▶ [Your instructions]: The result should be the lines from the one holding "[Facebook-f] (10, 157)" to the final line of the records, retyped exactly.
:: Data for review ::
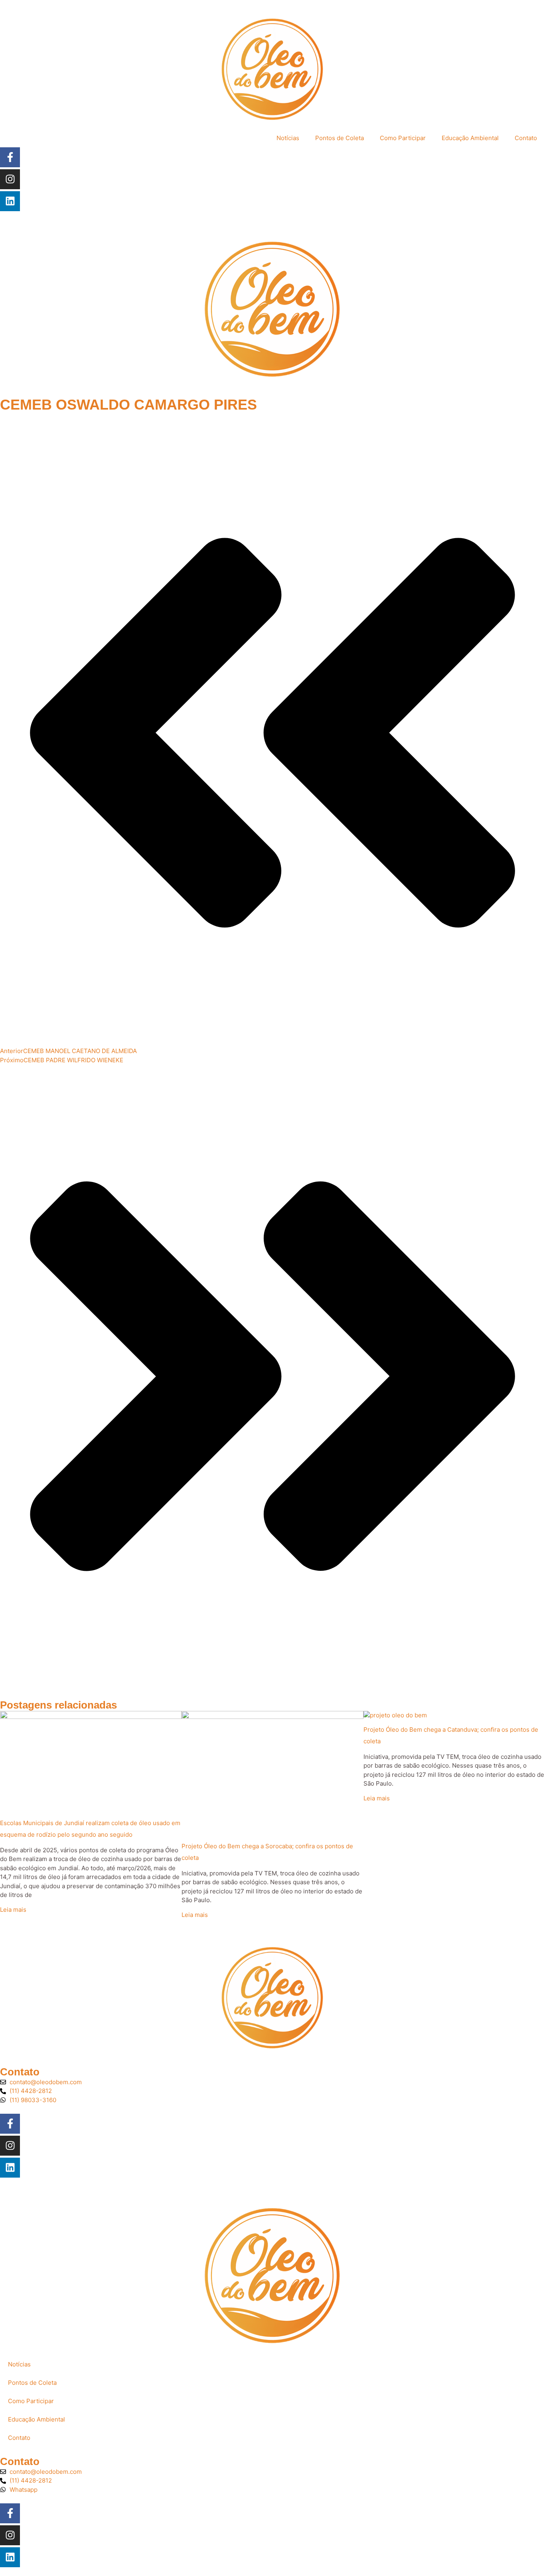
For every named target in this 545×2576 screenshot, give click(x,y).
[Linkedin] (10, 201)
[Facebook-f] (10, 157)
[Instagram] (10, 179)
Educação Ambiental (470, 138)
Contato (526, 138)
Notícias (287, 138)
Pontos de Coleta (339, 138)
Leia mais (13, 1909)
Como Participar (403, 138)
:::
▶ [Solution below]:
[Facebook-f] (10, 157)
[Instagram] (10, 179)
Educação Ambiental (470, 138)
Contato (526, 138)
Notícias (287, 138)
Pontos de Coleta (339, 138)
Leia mais (13, 1909)
Como Participar (403, 138)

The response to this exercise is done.